ERC Grant für Leibniz-Physiker

Die Forschungsgruppe „Modellexperimente“ in ihrem Labor am IKZ.
Foto KASPERS DADZIS/IZK

Kaspars Dadzis vom IKZ erhält den renommmierten „Proof of Concept Grant“ des Europäischen Forschungsrats. Gemeinsam mit seinem Team entwickelt er neuartige Lehrmittel, die die Kristallzüchtung einer breiten Öffentlichkeit näherbringen sollen.

05/24/2023 · News · Leibniz-Institut für Kristallzüchtung · Mathematik, Natur- und Ingenieurwissenschaften · Menschen

Zum ersten Mal geht ein renommierter Proof of Concept Grant des Europäischen Forschungsrats (ERC) an einen Wissenschaftler im Forschungsverbund Berlin e.V. Das Projekt „Hands-on Materials Science for Education“ (HANDSOME) von Dr.
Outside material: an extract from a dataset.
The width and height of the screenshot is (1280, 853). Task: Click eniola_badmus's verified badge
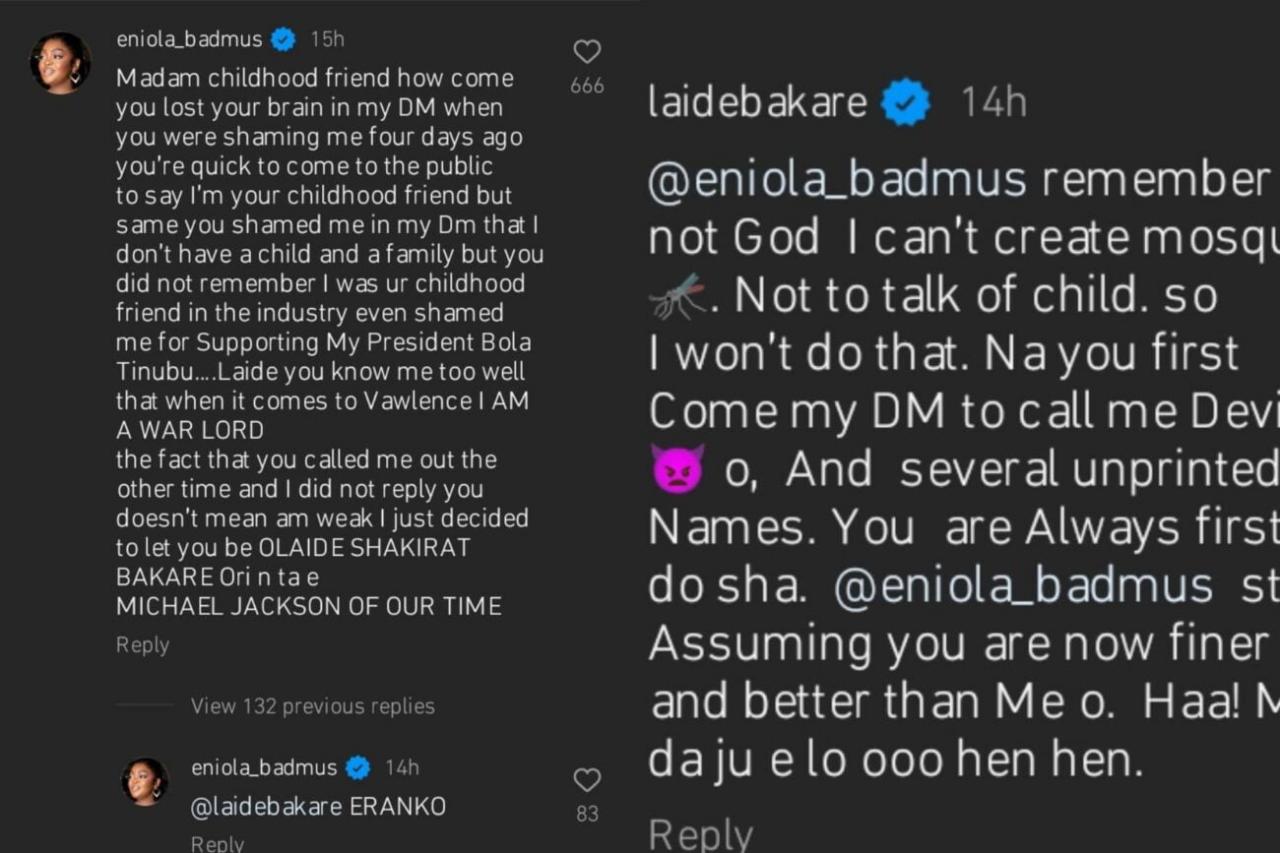tap(283, 39)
Kaspars Dadzis am Leibniz-Institut für Kristallzüchtung (IKZ) erhält 150.000 Euro für die Entwicklung leicht verfügbarer Lehrmittel für die Materialwissenschaft. Das neue Projekt baut auf dem ERC Starting Grant auf, mit dem Dadzis und sein Team seit 2020 einen neuen Ansatz zur Modellierung von Kristallzüchtungsprozessen entwickeln.
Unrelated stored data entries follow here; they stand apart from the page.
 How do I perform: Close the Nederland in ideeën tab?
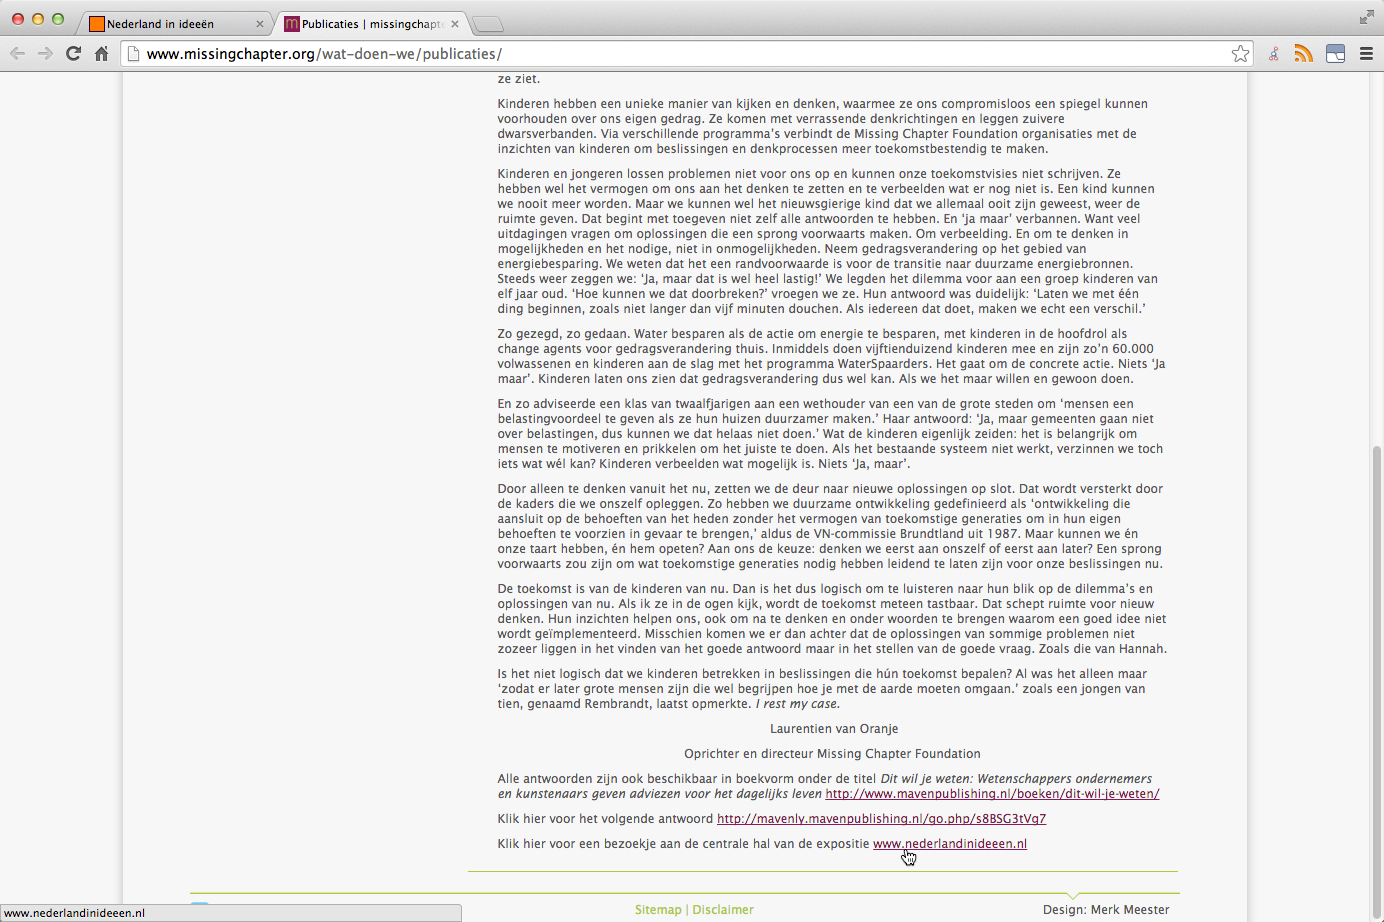pos(260,24)
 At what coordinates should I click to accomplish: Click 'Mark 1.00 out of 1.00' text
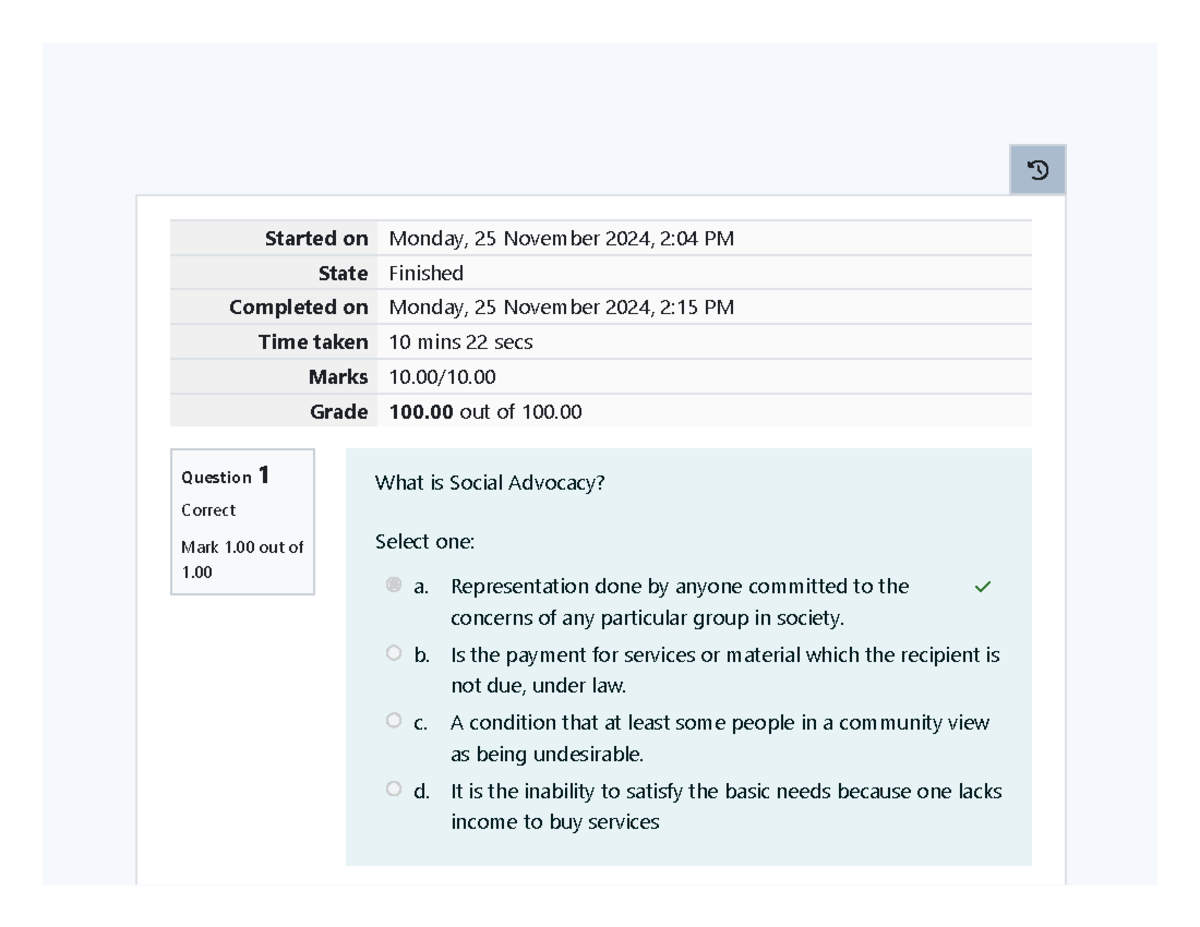tap(242, 559)
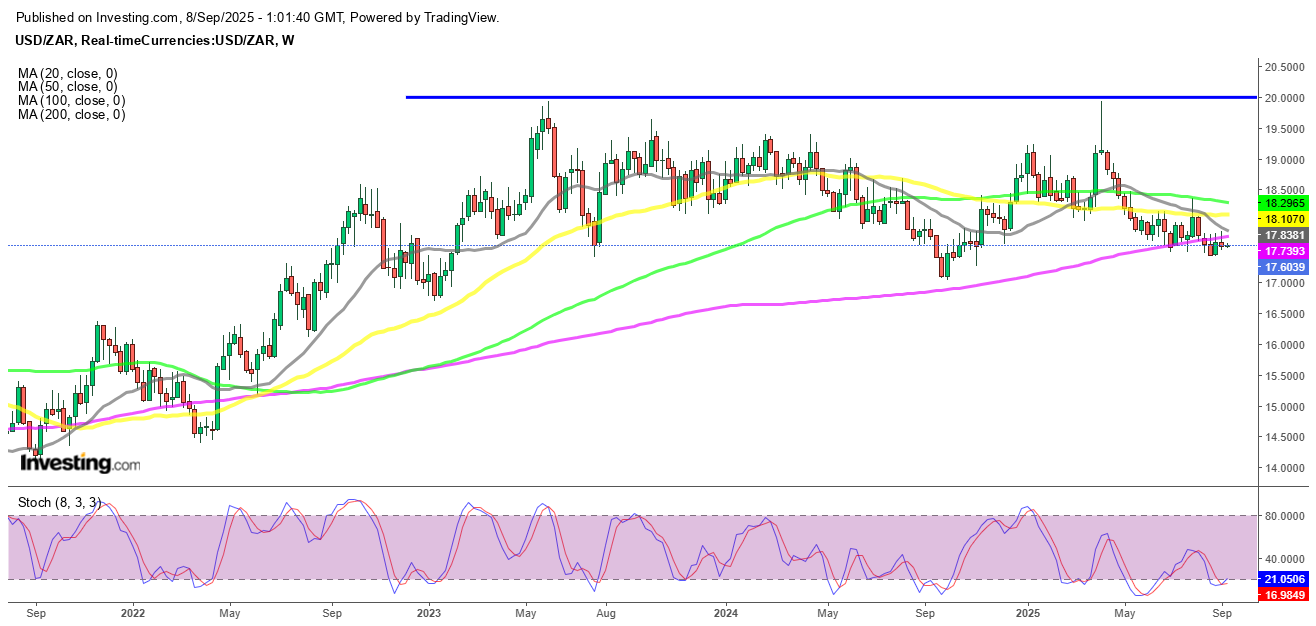The height and width of the screenshot is (626, 1316).
Task: Click the blue 21.0506 stochastic value tag
Action: click(x=1282, y=579)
Kristalline Materialien sind für das moderne Leben unabdingbar. Kristallzüchtungsprozesse für neuartige Materialien weiterzuentwickeln, ist nach wie vor eine wichtige Herausforderung in der Materialwissenschaft und im Ingenieurwesen. Außerhalb spezialisierter Forschungskreise und Unternehmen ist die Kristallzüchtung jedoch nach wie vor ein wenig bekanntes Thema. Selbst in der akademischen Welt, wo Kristalle von Forschenden für eine Vielzahl von Zwecken genutzt werden, ist das Bewusstsein für die faszinierende Wissenschaft, die hinter der Herstellung von kristallinen Materialien steht, gering. Mit dem HANDSOME-Projekt wollen Dadzis und sein Team die Kristallzüchtung der breiten Öffentlichkeit näherbringen und die Integration dieses Themas in den unterschiedlichsten Bildungsbereichen unterstützen. „Wir möchten das Bewusstsein für die Herausforderungen und Perspektiven der modernen Materialwissenschaft schärfen und mehr junge Talente für das spannende Feld der Kristallzüchtung begeistern“, so Dadzis.
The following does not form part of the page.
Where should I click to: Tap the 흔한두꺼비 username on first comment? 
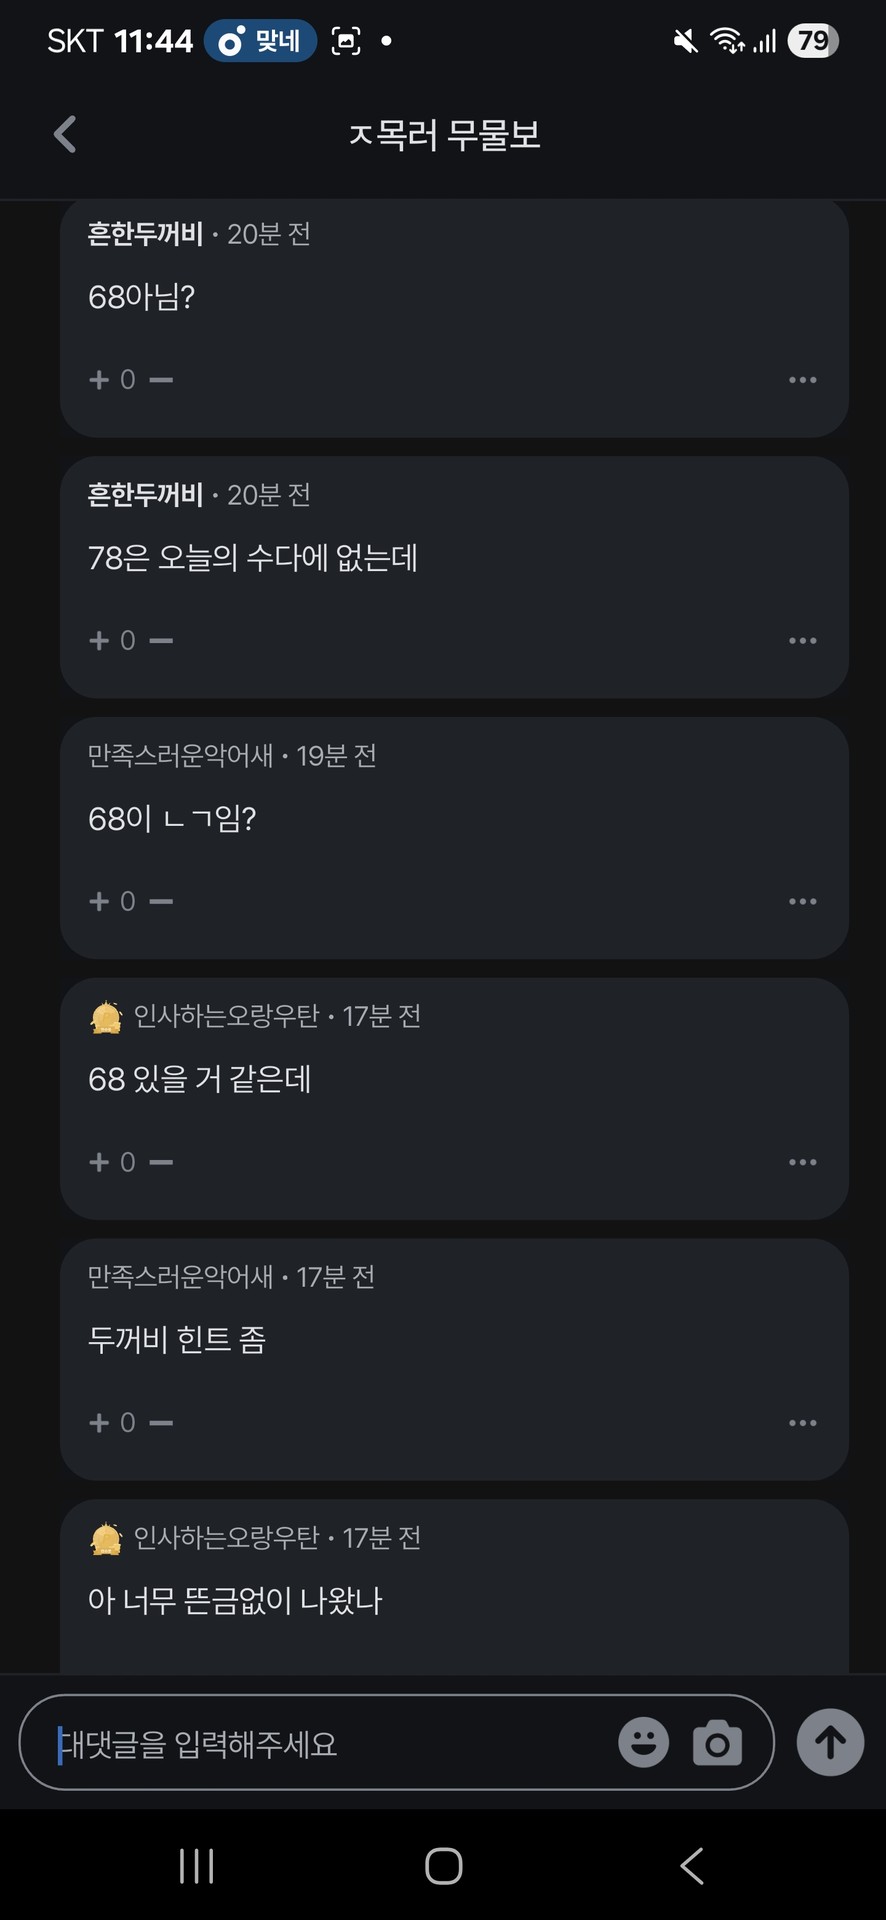146,234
Ein wichtiger Meilenstein des Projekts ist die Entwicklung eines neuartigen praxisnahen Versuchsaufbaus zur Demonstration des sogenannten Czochralski-Verfahrens. Diese in der Industrie weit verbreitete Technologie wird z. B. bei der Herstellung von Siliziumkristallen für Computerchips eingesetzt. Der Grundgedanke des HANDSOME-Demonstrationskits ist es, dass bei sorgfältiger Konzeption des Prozesses die physikalischen Phänomene, die die Züchtung von Siliziumkristallen bei Temperaturen von über 1400 °C in hochentwickelten Öfen unter Vakuum bestimmen, im Wesentlichen die gleichen sind wie bei Zinnkristallen, die bei etwa 230°C auf einer Kochplatte an Raumluft gezüchtet werden. Messungen und Beobachtungen mit Zinn durchzuführen, ist jedoch deutlich einfacher, günstiger und sicherer, was für leicht verfügbare Lehrmittel sehr nützlich ist. Anhand praktischer Experimente mit Zinn als Modellmaterial lassen sich physikalische Phänomene wie Energieübertragung, Flüssigkeitsströmung, Schmelzen und Erstarren darstellen - Aspekte, die sowohl im Physikunterricht als auch im täglichen Leben eine Rolle spielen.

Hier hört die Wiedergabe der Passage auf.